Contentious Politics
Democracy
Political Participation
Communication
Political Anticipation
P339
Joseph Ekong
Aalborg Universitet
Karolína Garančovská
Masaryk University
Camelia Florela Voinea
University of Bucharest

Abstract

Anticipative approaches to democracy are often related to democracy crises associated with political contention and political protests. In such scenarios, the anticipative dimension is targeting governance and the exercise of political power by the political leadership. Social media is often mirroring such political phenomena with AI-based technologies which create rich semantic-open content able to reshape social and political meaning-making mechanisms in the agents living in the hybrid and virtual environments.

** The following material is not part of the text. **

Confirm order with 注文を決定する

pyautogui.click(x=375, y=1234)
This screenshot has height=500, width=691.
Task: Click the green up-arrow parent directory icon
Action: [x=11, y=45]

In hybrid environments, semantic-open content is both rich enough and ambigous enough to allow for contradictory meanings construction on the same sentence or image, and such examples are increasinly present on the socializing networks, often inducing in the audience exagerate reactions by manipulation. From the communication basic element in classic media, the news in hybrid and virtual environments could be easily and quickly developed in as many ways as meaning construction could allow from narratives to fake news to illusions. Anticipating the evolution of democracy in societies with advanced technology for social and political communication, but heavily marked by social and political turmoil rooted in poor, unstable or challenging economic conditions thus turns into a challenging exercise of anticipating the future. Political resilience as well as vulnerability in democratic societies proved lately to be less shaped by the political protests in the sense of requesting or invoking reforms and more and more shaped by meaning-making mechanisms facilitated by the technologies of the artificial in the sense of manipulating social and political factors, especially the emotional factors. Anticipative-based or anticipative-oriented studies of social and political protests and the societal changes these phenomena are associated with provide support for emphasizing specific ways people grasp the meaning of their relationship to governance, political parties and communities in hybrid environments.